所给文段:
兰斯迈耶的文学创作始终与他的世界旅行经历密不可分,水乳交融。在文学探险的征程中,他一再义无反顾地走进一个个遥远而陌生的世界,正如他自己所说的,“无论在南美洲,在印度,或者在亚洲的什么地方,我都会比在作茧自缚的欧洲更贴近全球现实。凡是我所看到的,我所经历的,我都会在某种程度上将它们融入我的叙事流中”。兰斯迈耶总是以如此独特的艺术表现视角,既富有象征地展现出一幅幅别开生面的艺术画面,又自然真切地使之与他所感受的生存现实交相辉映,从而让虚构的异域图像在读者的心灵里不知不觉地成为当今世界不可或缺的镜像。
小说《时间的进程》是兰斯迈耶又一部力作,同样也是他“叙事游戏形式”的又一个典范。这部小说表现的是一个与众不同的主题,即所感受的时间。如果说《最终的世界》把被流放到黑海之滨的古罗马诗人奥维德当作一个乔装打扮、渗透着现实意义而并非一部历史小说的对象来表现的话,那么,《时间的进程》可谓是前者的姊妹篇;这里所虚构的历史故事令人信服地交织成多姿多彩的马赛克画面,使读者可以从各种不同的时间表现中不可抗拒地感受到小说对时间与权力、时间与生存、时间与死亡和时间与爱充满张力的独到展现,也就是作者所说的“时间图像”就是超越历史和时代的“现实图像”。
小说的故事发生在18世纪的中国,两个主人公分别是中国的乾隆皇帝和当时英国最伟大的钟表匠考克斯,作者以独特的艺术想象让这两个没有任何关联的历史人物错综复杂地交织在他所虚构的“时间故事”里。考克斯应乾隆皇帝之邀,与三个助手乘船来到中国。他们要遵照这位爱好艺术和诗歌的统治者兼时钟收藏家的意愿,为他制造能够表现人在各种特殊情境中迥然不同的时间感知的时钟。而所谓的时间感知,也就是“主观时间”,因为“时间是在缓慢地移动、停滞、流逝,还是以其不可计数的另外的速度压倒我们,其根源在于我们,在于我们生存的那些像链条似的相互交织在一起的瞬间”。乾隆皇帝让他们制造的第一个时钟是要表现一个孩子的时间感知。出于对他夭折的女儿的无比怀念,考克斯把自己的全部心血都倾注到这个风钟的设计中,制造了一个充满神秘内在富丽堂皇的银船钟。第二个用火灰驱动的时钟则要再现濒临死亡的人的时间感知。它的外形酷似长城的一段,制造者为之甚至进行了充满危险的实地考察。当乾隆皇帝最终希望制造一个“永恒之钟”,也就是所谓的永动机时,这些英国人渐渐意识到他们处在什么样的危险中。皇帝对他们的无比恩宠让一些朝臣惊慌失措,无比愤怒;他们被视为会给帝国带来灾难的恶魔。于是,对所有人来说,这个“永恒之钟”逐渐演变成了一个日益危险的延伸时间的机器。小说结尾,当乾隆皇帝第一次独自面对这个按照他的愿望完成的“永恒之钟”并要亲自使之运转起来时,他突然感到不寒而栗。在这里,“时间的进程”成为一个开放式的悬念。

记录:

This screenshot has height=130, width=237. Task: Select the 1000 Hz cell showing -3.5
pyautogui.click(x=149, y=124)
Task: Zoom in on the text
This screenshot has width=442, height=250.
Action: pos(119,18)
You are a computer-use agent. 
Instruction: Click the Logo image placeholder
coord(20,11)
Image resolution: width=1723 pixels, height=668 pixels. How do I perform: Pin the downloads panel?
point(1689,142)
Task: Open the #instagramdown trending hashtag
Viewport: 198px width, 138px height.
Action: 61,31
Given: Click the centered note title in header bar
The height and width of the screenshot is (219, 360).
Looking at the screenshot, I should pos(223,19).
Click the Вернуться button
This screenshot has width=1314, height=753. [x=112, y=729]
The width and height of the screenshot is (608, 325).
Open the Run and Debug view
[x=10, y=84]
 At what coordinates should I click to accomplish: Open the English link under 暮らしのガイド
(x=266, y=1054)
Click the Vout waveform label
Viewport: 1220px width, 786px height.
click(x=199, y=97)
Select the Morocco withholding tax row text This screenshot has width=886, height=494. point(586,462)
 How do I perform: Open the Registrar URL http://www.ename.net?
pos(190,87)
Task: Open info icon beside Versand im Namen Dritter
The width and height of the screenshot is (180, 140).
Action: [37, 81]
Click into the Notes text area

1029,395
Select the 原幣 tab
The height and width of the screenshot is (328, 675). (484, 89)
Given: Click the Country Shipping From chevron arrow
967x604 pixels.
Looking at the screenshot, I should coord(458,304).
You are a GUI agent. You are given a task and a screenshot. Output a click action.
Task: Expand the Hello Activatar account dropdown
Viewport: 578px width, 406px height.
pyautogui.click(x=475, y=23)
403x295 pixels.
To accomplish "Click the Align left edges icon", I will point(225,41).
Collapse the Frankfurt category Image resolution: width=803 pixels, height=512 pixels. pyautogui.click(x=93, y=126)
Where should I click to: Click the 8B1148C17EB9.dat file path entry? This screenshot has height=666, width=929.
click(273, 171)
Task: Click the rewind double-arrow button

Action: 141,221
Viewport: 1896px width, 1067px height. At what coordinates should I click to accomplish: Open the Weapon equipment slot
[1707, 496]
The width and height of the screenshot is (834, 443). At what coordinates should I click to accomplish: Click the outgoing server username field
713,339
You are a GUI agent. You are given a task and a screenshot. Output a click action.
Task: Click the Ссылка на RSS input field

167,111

任务说明:
请一字不改地引用兰斯迈耶相关文段中从“兰斯迈耶的文学创作始终与他的”一直到“成为当今世界不可或缺的镜像。”的这段文字。 以上记录是另附的独立材料。

本题答案:
兰斯迈耶的文学创作始终与他的世界旅行经历密不可分,水乳交融。在文学探险的征程中,他一再义无反顾地走进一个个遥远而陌生的世界,正如他自己所说的,“无论在南美洲,在印度,或者在亚洲的什么地方,我都会比在作茧自缚的欧洲更贴近全球现实。凡是我所看到的,我所经历的,我都会在某种程度上将它们融入我的叙事流中”。兰斯迈耶总是以如此独特的艺术表现视角,既富有象征地展现出一幅幅别开生面的艺术画面,又自然真切地使之与他所感受的生存现实交相辉映,从而让虚构的异域图像在读者的心灵里不知不觉地成为当今世界不可或缺的镜像。